◆ Document source:

━━━━━━━━━━━━━━━━━━━━

Dans ce premier roman brûlant écrit sur une décennie, on rencontre, dans une plaine d’Alsace décimée par les massacres et les épidémies, entre puissants du jour et gens de peu, Gauthier d’Andlau, Maître Eckhart (dont la « pensée libératrice », occultée par les puissants du moment puis portée par Nicolas de Cues, a été l’un des sommets de la civilisation occidentale) et bien des papes, Jean de Bietenheim, le banquier Merswin, l’empereur Louis de Bavière, Wolfram d’Aspach – et, d’une catastrophe à l’autre, des profiteurs de « crise » devenus de nouveaux maîtres dans le sillon d’un autre siècle de bruit et de fureur qui finit si mal pour une grande partie de l’espèce... L’Histoire serait-elle vraiment « un éternel recommencement » ?

 

Carnets de « résistance intérieure »…

 

Pendant l’Occupation, un jeune professeur de philosophie à Strasbourg, Serge Bermont, se penche sur les documents laissés sur cette utopie vécue en ces Hautes-Terres. Mais l’étau se resserre sur lui et il meurt le 15 septembre 1942 entre les mains de la Gestapo de Strasbourg, après avoir subi interrogatoires « musclés » et tortures – pour avouer quoi ?

━━━━━━━━━━━━━━━━━━━━

Enregistrements contenus dans un jeu de données:
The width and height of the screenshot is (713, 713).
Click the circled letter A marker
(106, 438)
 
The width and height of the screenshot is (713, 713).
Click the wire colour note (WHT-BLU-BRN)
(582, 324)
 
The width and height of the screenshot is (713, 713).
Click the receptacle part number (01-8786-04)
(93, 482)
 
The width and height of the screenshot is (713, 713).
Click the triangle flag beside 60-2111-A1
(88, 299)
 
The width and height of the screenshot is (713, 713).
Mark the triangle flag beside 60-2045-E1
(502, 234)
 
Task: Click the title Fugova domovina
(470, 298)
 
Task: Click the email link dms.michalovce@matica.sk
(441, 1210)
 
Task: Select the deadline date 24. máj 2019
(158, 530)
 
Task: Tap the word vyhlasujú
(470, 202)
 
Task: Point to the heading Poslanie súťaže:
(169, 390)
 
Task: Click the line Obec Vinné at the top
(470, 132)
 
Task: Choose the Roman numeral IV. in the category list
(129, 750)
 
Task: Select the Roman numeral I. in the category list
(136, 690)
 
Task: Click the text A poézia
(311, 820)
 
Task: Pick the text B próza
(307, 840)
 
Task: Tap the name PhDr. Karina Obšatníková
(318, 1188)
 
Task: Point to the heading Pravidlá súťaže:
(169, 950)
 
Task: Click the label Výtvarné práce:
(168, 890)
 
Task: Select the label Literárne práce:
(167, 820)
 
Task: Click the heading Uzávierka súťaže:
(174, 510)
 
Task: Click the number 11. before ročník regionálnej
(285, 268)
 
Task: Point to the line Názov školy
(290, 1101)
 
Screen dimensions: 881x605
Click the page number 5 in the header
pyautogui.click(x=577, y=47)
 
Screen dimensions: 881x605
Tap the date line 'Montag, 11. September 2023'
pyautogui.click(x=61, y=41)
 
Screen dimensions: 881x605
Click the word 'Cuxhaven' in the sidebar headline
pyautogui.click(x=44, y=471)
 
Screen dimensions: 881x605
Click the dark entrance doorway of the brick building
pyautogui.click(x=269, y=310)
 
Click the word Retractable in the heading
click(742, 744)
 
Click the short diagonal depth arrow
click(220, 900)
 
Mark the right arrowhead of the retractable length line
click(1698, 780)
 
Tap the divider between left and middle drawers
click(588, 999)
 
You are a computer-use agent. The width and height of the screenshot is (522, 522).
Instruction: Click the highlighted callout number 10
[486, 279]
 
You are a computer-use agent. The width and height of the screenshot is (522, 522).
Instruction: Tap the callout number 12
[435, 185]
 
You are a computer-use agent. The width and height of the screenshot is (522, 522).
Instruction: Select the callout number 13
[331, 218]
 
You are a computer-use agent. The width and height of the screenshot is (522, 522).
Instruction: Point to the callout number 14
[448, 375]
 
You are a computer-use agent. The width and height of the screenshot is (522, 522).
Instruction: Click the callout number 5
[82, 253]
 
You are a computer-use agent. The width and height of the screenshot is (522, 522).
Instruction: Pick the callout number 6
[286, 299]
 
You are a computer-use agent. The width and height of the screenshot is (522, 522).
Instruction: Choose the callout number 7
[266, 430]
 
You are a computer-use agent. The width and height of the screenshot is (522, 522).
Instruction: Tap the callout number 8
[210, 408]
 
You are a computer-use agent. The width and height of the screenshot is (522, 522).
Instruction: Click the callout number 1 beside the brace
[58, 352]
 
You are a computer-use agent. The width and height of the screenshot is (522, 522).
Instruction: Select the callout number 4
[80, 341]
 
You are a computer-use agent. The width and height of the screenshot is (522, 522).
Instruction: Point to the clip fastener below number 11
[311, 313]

━━━━━━━━━━━━━━━━━━━━

◆ Consigne écrite A: Reprenez à l’identique le passage du document source qui va de « Pendant l’Occupation, un » jusqu’à « pour avouer quoi ? » inclus.
◆ Consigne écrite B:
Répondez à ces questions d’après le document source, avec le même repère devant chaque réponse :
(i) Sur quelle durée le premier roman a-t-il été écrit ?
(ii) Par qui la « pensée libératrice » de Maître Eckhart a-t-elle été portée ?
(iii) À quelle date Serge Bermont meurt-il ?

◆ Réponse rédigée A:
Pendant l’Occupation, un jeune professeur de philosophie à Strasbourg, Serge Bermont, se penche sur les documents laissés sur cette utopie vécue en ces Hautes-Terres. Mais l’étau se resserre sur lui et il meurt le 15 septembre 1942 entre les mains de la Gestapo de Strasbourg, après avoir subi interrogatoires « musclés » et tortures – pour avouer quoi ?

◆ Réponse rédigée B:
(i) Sur une décennie.
(ii) Par Nicolas de Cues.
(iii) Le 15 septembre 1942.